Exercise prompt -
Where the line with "255x301 pixels. Task: Click" appears below, start writing out lines exactly, and finish with the line with "This screenshot has height=297, width=675.", which is included; write out nothing else.

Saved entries
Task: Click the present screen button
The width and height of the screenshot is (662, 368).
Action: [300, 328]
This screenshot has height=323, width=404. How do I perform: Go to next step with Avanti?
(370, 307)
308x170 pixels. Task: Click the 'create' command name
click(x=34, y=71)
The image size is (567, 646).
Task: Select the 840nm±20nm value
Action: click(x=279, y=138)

--

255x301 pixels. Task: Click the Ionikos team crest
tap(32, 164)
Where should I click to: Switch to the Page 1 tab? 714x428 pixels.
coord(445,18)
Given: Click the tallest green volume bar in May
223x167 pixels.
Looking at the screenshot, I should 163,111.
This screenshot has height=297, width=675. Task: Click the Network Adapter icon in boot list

Response below -
255x301 pixels. Task: Click the Ionikos team crest
tap(32, 164)
Where should I click to: Switch to the Page 1 tab? 714x428 pixels.
coord(445,18)
Given: Click the tallest green volume bar in May
223x167 pixels.
Looking at the screenshot, I should 163,111.
This screenshot has height=297, width=675. Task: Click the Network Adapter icon in boot list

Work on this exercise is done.